Obviously the above is an unecessarily trivial example, but you get the idea.

The contributors field is missing from the event XML.

This sounds like a Symphony bug than Form Controls. I can’t remember how well Form Controls deals with allow-multiple values (or whether it does at all!). Would you be able to send over an Ensemble of your example that I can poke around with?

I’m having problems editing and entry on the frontend.

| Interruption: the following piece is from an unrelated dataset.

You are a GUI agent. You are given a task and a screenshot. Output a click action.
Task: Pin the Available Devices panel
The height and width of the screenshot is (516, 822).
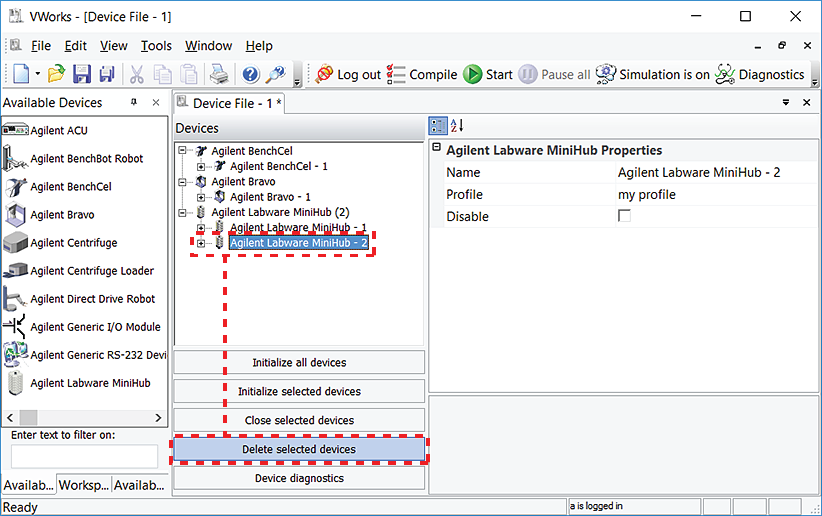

Maybe I’m doing something wrong with form-controls.

my XML: http://pastie.org/1444112

my XSL: http://pastie.org/1444116 - Form-Controls utility is imported on page_master.xsl

I have an Event called Editar Usuário attached to the page getting data from Usuários section generating the following Example Front-end Form Markup: http://pastie.org/1444123

When I hit the submit button it gives me the error message: Entry encountered errors when saving.

EDIT: Solved - It was Members permissions issues.

I’m having an issue with checkboxes, I have a few check boxes with a bunch of emails set to each one ( one for each member role )

The problem is that each check boxes value cannot be larger then 255 characters or it gets cropped.

Im combining all the emails into a recipients list like so..

<input type="checkbox" name="fields[recipient][]" value="{$values} " />

and grabbing the selected values

<input name="send-email[recipient]" value="fields[recipient]" type="hidden" />

Is there another way to do this so the character length isnt cropped?

I’m not convinced this is Form Controls doing the cropping. 255 characters sounds like the limit of a varchar field, and I recall seeing this bug reported on the forum in recent weeks.

Yes, the database is set to VARCHAR(255).

I’ve changed the database to longtext for the recipients field for the email template filter and more then 255 characters are in there, however for each input over 255 characters they get cropped in the email but are not cropped in the html when i view source, so i figured they are getting cropped in the transition from the initial check box form field and the send mail recipient field.

If im wrong please point me in the right direction if possible.

if this isnt clear let me know ill try to describe it better.